(Task to carry out)
Of the lines below, write out exactly those from the line with "Task: Open the Project tab" through the line with "Task: Hide the", both included, and skip the rest.
*** Opening of Input for this task ***
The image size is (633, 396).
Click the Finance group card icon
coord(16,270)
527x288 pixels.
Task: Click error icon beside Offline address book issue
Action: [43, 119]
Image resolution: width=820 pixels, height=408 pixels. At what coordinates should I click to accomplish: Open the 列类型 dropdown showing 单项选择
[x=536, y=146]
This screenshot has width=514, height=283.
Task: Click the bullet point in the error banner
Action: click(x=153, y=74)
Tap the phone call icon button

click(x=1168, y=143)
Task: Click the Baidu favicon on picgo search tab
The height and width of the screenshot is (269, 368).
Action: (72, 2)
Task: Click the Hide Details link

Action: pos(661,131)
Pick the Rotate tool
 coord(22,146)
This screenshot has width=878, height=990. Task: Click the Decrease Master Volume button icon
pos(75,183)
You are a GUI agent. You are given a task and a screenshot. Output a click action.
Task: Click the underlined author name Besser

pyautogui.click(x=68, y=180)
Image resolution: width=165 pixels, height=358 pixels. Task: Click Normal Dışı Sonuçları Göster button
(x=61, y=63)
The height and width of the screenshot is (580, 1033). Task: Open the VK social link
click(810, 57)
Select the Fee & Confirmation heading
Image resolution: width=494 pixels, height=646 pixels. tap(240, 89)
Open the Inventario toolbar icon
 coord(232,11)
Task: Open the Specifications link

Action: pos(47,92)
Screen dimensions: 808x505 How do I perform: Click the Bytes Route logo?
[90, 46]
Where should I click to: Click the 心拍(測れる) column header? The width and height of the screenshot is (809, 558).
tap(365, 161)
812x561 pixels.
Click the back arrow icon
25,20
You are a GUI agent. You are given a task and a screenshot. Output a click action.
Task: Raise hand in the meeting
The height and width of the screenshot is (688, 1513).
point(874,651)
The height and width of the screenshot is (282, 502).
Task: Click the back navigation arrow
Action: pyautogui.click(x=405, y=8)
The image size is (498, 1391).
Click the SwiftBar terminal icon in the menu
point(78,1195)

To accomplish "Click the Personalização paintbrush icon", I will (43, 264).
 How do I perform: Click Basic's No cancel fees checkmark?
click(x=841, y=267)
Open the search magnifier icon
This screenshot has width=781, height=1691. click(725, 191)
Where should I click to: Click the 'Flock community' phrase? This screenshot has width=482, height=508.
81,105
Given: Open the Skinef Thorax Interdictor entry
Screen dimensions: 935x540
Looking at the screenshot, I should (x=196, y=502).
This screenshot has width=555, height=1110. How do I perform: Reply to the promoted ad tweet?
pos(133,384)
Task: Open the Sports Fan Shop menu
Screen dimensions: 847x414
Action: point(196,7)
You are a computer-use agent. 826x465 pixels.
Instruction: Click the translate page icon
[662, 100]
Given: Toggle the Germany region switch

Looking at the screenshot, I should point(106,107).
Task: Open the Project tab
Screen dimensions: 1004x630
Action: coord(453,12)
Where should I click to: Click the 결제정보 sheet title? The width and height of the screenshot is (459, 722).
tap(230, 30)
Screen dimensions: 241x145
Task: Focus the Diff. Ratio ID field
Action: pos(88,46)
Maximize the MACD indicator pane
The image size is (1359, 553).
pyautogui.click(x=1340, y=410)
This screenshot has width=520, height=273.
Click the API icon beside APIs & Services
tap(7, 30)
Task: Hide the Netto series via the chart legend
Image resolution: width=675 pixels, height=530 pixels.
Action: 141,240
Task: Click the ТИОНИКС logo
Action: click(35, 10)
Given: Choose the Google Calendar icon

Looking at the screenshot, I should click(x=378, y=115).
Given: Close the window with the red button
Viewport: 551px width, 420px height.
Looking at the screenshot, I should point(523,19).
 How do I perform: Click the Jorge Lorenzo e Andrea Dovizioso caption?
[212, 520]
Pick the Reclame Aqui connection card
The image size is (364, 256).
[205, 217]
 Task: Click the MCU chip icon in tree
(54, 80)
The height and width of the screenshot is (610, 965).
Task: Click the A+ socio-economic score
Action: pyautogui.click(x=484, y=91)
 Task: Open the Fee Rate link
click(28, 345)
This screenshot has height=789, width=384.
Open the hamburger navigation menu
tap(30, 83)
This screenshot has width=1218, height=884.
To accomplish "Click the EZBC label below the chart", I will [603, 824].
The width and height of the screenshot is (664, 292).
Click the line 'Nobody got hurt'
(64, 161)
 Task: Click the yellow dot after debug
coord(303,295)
*** Close of Input for this task ***
(Output below)
Task: Open the Project tab
Screen dimensions: 1004x630
Action: coord(453,12)
Where should I click to: Click the 결제정보 sheet title? The width and height of the screenshot is (459, 722).
tap(230, 30)
Screen dimensions: 241x145
Task: Focus the Diff. Ratio ID field
Action: pos(88,46)
Maximize the MACD indicator pane
The image size is (1359, 553).
pyautogui.click(x=1340, y=410)
This screenshot has width=520, height=273.
Click the API icon beside APIs & Services
tap(7, 30)
Task: Hide the Netto series via the chart legend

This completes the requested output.